In In the Matter of Point Center Financial, Inc. (No. 16-56321, May 29, 2018), the United States Court of Appeals for the Ninth Circuit reversed an order of the U.S. District Court for the Central District of California dismissing an appeal for lack of standing following appellants' failure to appear or object to a motion in the bankruptcy court. In summary, neither appearance nor objection is a prerequisite for satisfying the "person aggrieved" requirement for prudential standing so long as an appellant's pecuniary interests are directly and adversely affected by the order appealed.

The opinion can be found at In the Matter of Point Center Financial Inc.

Facts

The debtor, Point Center Financial, Inc., was an originator and servicer of residential and commercial loans. It obtained loans from private investors, took fractionalized interests in the loans and deeds securing them, and would then foreclose in the event of default. The debtor would form limited liability companies to hold title to such properties and, post-foreclosure, would exchange investors' interests in the loans for membership interests in the LLCs which the debtor would then manage. The debtor formed Dillon Avenue 44, LLC ("Dillon") to hold title to an undeveloped real property in Indio, California.

Dillon's 2011 operating agreement provided for the debtor to act as Dillon's manager. Dan J. Harkey was appointed Dillon's president. Robin B. Graham, Celia Allen-Graham, and Richard Schachter held membership interests and, with Harkey, were the appellants in this case.

Procedural History

The debtor filed bankruptcy in 2013, and the case was later converted to Chapter 7. The trustee in the case, Howard Grobstein, brought a motion (the "Assumption Motion") asking the bankruptcy court to issue an order (1) authorizing him to exercise management authority over Dillon, so long as a majority of the membership interests in Dillon so voted, (2) authorizing him to assume Dillon's operating agreement backdated to February 2013, and (3) compelling delivery to him of the company's records and property. Neither appellants nor their counsel attended the hearing. At the end of the hearing the bankruptcy court orally granted the motion, stating that it was unopposed.

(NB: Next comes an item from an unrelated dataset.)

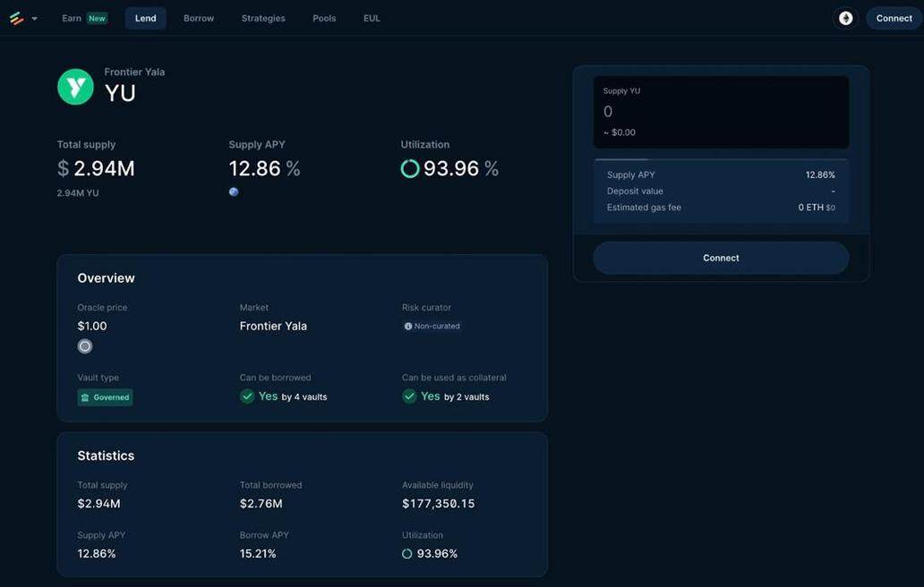Click the utilization ring beside 93.96 %
The width and height of the screenshot is (924, 587).
tap(410, 168)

Before an order on the Assumption Motion was submitted, the appellants filed an emergency motion for reconsideration and sought an expedited hearing. The bankruptcy court declined to set a hearing on the emergency motion for reconsideration. Rather than construing appellants' failure to file a written opposition to the Assumption Motion as consent to the granting of the motion, the bankruptcy court addressed and ruled upon the merits of appellants' arguments in support of reconsideration. The bankruptcy court concluded that appellants had not shown either that the oral ruling was manifest error or that they were likely to prevail on appeal. It then entered an order approving the Assumption Motion.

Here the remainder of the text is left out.